Paper

Backtracking gradient descent method for general $C^1$ functions, with applications to Deep Learning

While Standard gradient descent is one very popular optimisation method, its convergence cannot be proven beyond the class of functions whose gradient is globally Lipschitz continuous. As such, it is not actually applicable to realistic applications such as Deep Neural Networks. In this paper, we prove that its backtracking variant behaves very nicely, in particular convergence can be shown for all Morse functions. The main theoretical result of this paper is as follows. Theorem. Let $f:\mathbb{R}^k\rightarrow \mathbb{R}$ be a $C^1$ function, and $\{z_n\}$ a sequence constructed from the Backtracking gradient descent algorithm. (1) Either $\lim _{n\rightarrow\infty}||z_n||=\infty$ or $\lim _{n\rightarrow\infty}||z_{n+1}-z_n||=0$. (2) Assume that $f$ has at most countably many critical points. Then either $\lim _{n\rightarrow\infty}||z_n||=\infty$ or $\{z_n\}$ converges to a critical point of $f$. (3) More generally, assume that all connected components of the set of critical points of $f$ are compact.

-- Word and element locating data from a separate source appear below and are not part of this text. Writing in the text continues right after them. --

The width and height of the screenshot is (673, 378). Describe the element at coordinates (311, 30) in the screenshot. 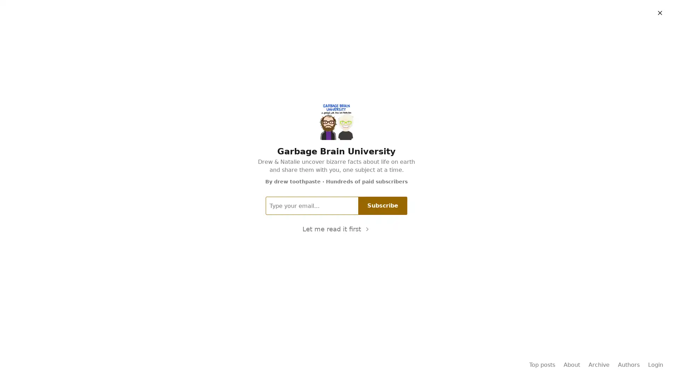

I see `Home` at that location.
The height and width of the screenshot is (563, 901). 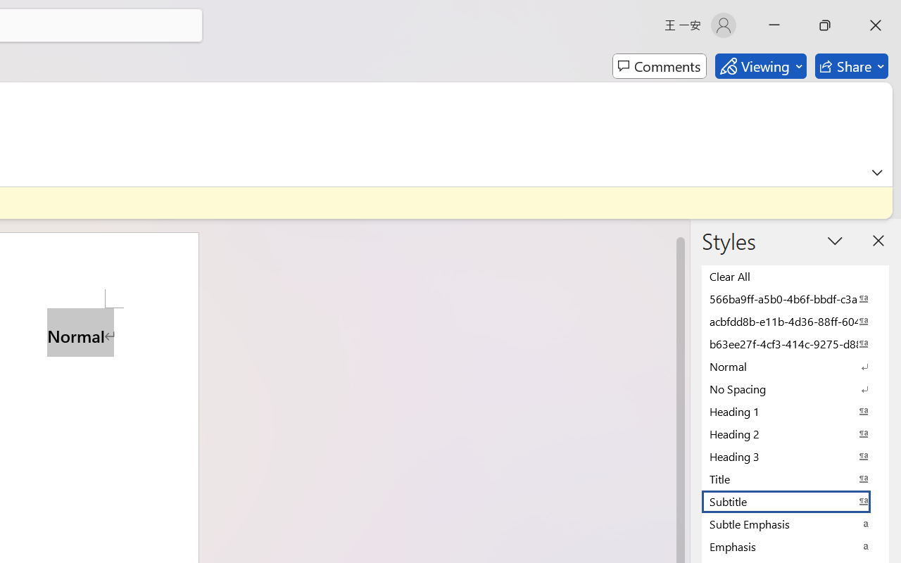 I want to click on 'Heading 3', so click(x=796, y=455).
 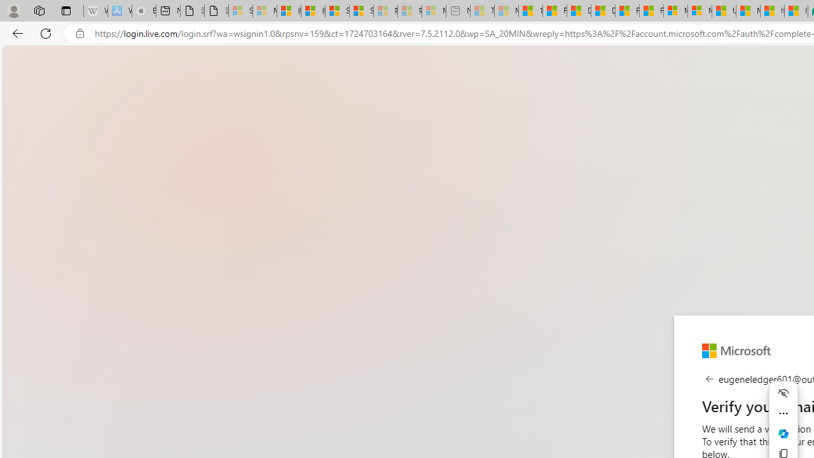 I want to click on 'Marine life - MSN - Sleeping', so click(x=506, y=11).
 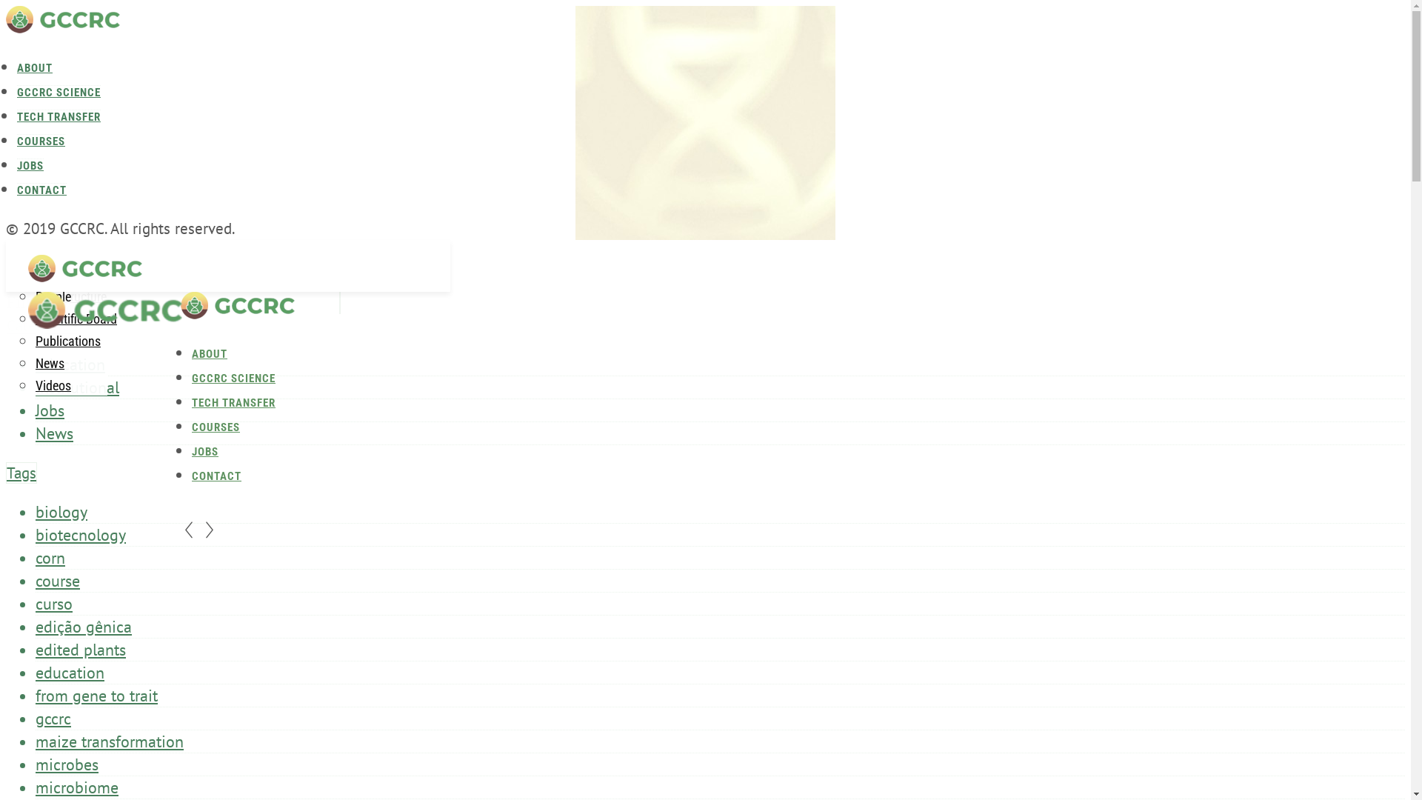 What do you see at coordinates (35, 68) in the screenshot?
I see `'ABOUT'` at bounding box center [35, 68].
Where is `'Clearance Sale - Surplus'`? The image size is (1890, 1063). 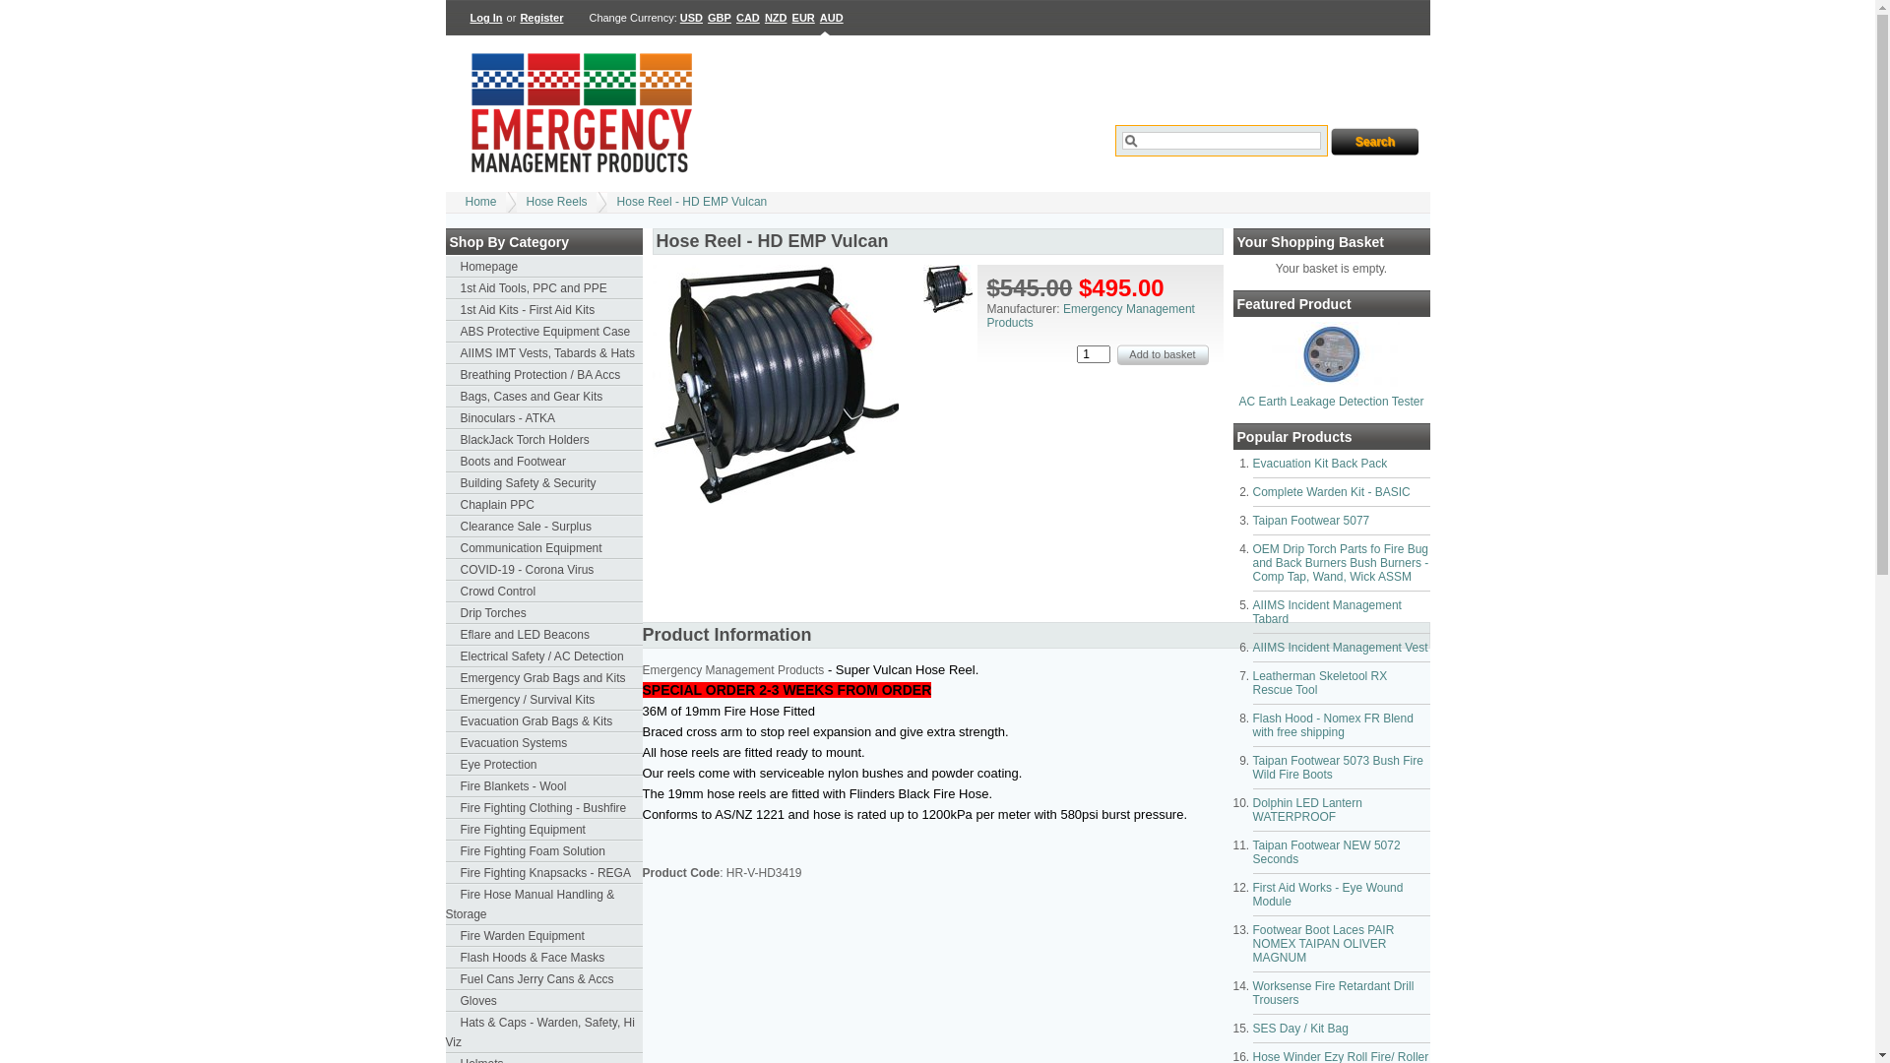 'Clearance Sale - Surplus' is located at coordinates (543, 526).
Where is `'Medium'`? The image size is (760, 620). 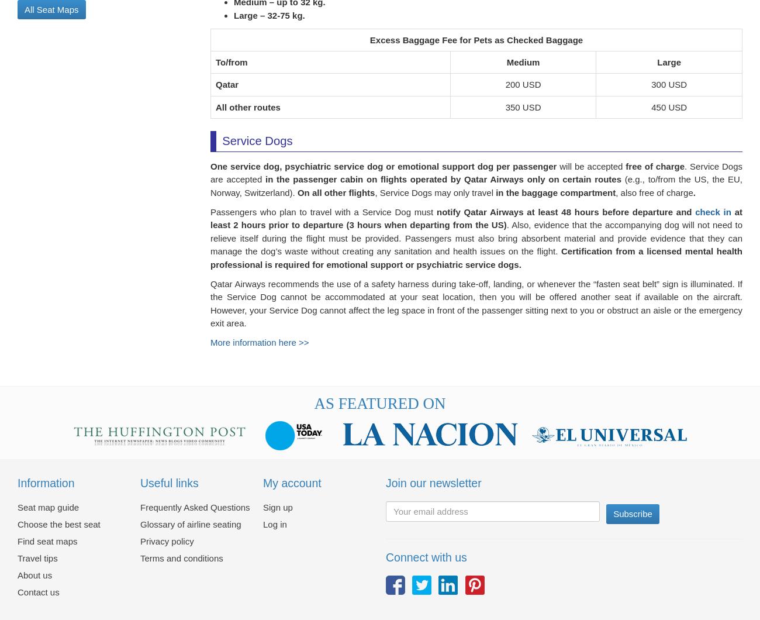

Then either $\lim _{n\rightarrow\infty}||z_n||=\infty$ or $\{z_n\}$ is bounded. Moreover, in the latter case the set of cluster points of $\{z_n\}$ is connected. Some generalised versions of this result, including an inexact version, are included. Another result in this paper concerns the problem of saddle points. We then present a heuristic argument to explain why Standard gradient descent method works so well, and modifications of the backtracking versions of GD, MMT and NAG. Experiments with datasets CIFAR10 and CIFAR100 on various popular architectures verify the heuristic argument also for the mini-batch practice and show that our new algorithms, while automatically fine tuning learning rates, perform better than current state-of-the-art methods such as MMT, NAG, Adagrad, Adadelta, RMSProp, Adam and Adamax.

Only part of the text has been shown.